As a closing thought for the week, I know there are a number of folks (could be lots) who purchased those customizable EOC manuals back in the day and ever since have been managing like a billion policies, which, quite frankly, tends to be an enormous pain in the posterior. I’m not entirely certain where all these policies came from, but I can tell you that the list of policies that you are required to have is actually fairly limited:

  • Hazard Communications Plan (OSHA)
  • Bloodborne Pathogens Exposure Control Plan (OSHA)
  • Respiratory Protection Program (OSHA)
  • Emergency Operations Plan (CMS & Accreditation Organizations)
  • Interim Life Safety Measures Policy (CMS & Accreditation Organizations)
  • Radiation Protection Program (State)
  • Safety Management Plan (Accreditation Organizations)
  • Security Management Plan (Accreditation Organizations)
  • Hazardous Materials & Waste Management Plan (Accreditation Organizations)
  • Fire Safety Management Plan (Accreditation Organizations)
  • Medical Equipment Management Plan (Accreditation Organizations)
  • Utility Systems Management Plan (Accreditation Organizations)
  • Security Incident Procedure (Accreditation Organizations)
  • Smoking Policy (Accreditation Organizations)
  • Utility Disruption Response Procedure (Accreditation Organizations)
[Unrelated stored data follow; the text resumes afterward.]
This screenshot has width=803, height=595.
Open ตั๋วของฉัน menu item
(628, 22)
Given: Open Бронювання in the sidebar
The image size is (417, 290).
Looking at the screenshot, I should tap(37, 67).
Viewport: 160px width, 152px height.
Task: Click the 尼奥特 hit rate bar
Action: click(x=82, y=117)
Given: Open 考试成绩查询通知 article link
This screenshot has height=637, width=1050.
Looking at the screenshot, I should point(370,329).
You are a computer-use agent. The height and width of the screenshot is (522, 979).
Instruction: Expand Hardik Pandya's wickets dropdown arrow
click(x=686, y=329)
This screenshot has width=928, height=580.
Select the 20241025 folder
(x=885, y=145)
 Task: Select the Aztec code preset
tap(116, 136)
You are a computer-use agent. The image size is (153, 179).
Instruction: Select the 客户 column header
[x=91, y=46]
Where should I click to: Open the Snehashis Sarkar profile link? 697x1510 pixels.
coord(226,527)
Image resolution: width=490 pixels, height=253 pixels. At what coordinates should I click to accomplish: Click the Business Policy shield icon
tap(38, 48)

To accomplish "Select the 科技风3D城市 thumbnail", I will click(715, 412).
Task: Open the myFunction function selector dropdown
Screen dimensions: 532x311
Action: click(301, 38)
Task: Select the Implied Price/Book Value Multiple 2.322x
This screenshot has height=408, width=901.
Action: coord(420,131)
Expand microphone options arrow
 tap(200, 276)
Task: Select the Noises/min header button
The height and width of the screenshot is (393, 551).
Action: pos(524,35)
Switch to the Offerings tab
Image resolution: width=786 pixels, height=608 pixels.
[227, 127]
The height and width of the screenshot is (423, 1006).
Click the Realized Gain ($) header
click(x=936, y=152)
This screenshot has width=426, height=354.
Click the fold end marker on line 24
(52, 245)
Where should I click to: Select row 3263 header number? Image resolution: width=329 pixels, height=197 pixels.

Now I will freely admit that I kind of stretched things a little bit (you could, for example, make the case that CMS does not specifically require an ILSM policy; you could also make the case that it is past time for the management plans to go the way of <insert defunct thing here> at the very least leaving it up to the individual organizations to determine how useful the management plans might be in real life…). At any rate, there is no requirement to have any policies, etc., beyond the list here (unless, of course, I have left one out). So, no policy for changing a light bulb (regardless of whether it wants to change) or policy for writing policies. You’ll want to have guidelines and procedures, but please don’t fall into the policy “trap”: Keep it simple, smarty!